Physical characteristics
- • location: Near Colby Mountain, in Lassen National Park
- • coordinates: 40°07′25″N 121°30′32″W﻿ / ﻿40.12361°N 121.50889°W
- • elevation: 5,000 ft (1,500 m)
- • location: Confluence with Sacramento River, in the Sacramento Valley
- • coordinates: 39°41′48″N 121°56′29″W﻿ / ﻿39.6966°N 121.9414°W
- • elevation: 120 ft (37 m)
- Length: 46 mi (74 km)

Basin features
- River system: Sacramento River Basin
- • left: Little Chico Creek

= Big Chico Creek =

Big Chico Creek is a creek in northeastern California that originates near Colby Mountain in Lassen National Park. It flows 46 mi to its confluence with the Sacramento River in Butte County. The creek's elevation declines from 5000 ft above sea level at its head to 120 ft where it joins the Sacramento River, as shown on the Ord Ferry USGS quadrangle. Big Chico Creek forms part of the demarcation between the Sierra Nevada and the Cascade Range.

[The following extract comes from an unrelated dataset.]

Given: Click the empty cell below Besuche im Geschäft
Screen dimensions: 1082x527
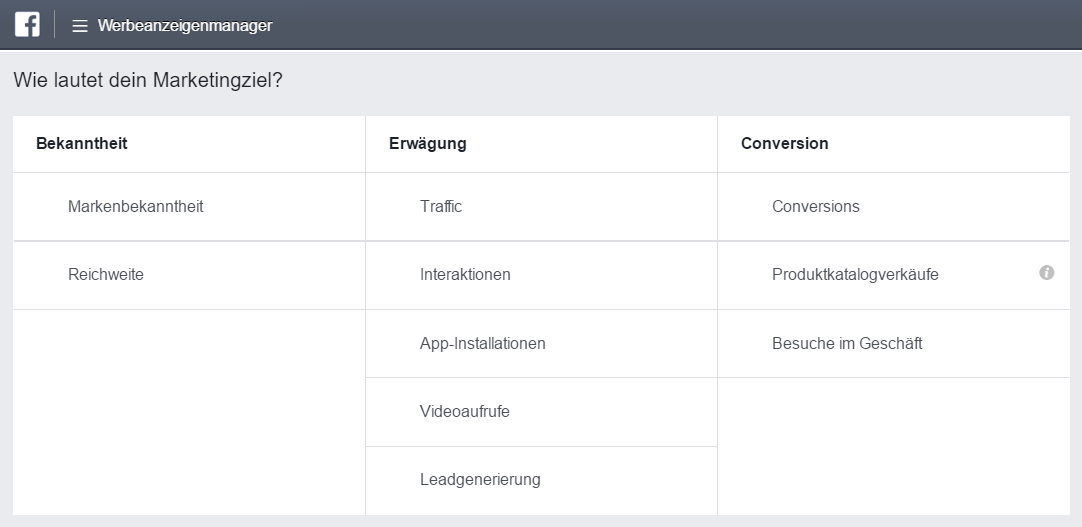Looking at the screenshot, I should pyautogui.click(x=893, y=445).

A portion of Big Chico Creek flows through the city of Chico's Bidwell Park and California State University, Chico.

==Natural history==
There are numerous plant and animal species in the riparian zone and entire watershed of Big Chico Creek. A threatened species of Chinook Salmon make annual spawning runs up Big Chico Creek to the area of Higgin's Hole. Among the wildflowers documented in the watershed is the yellow mariposa lily, Calochortus luteus.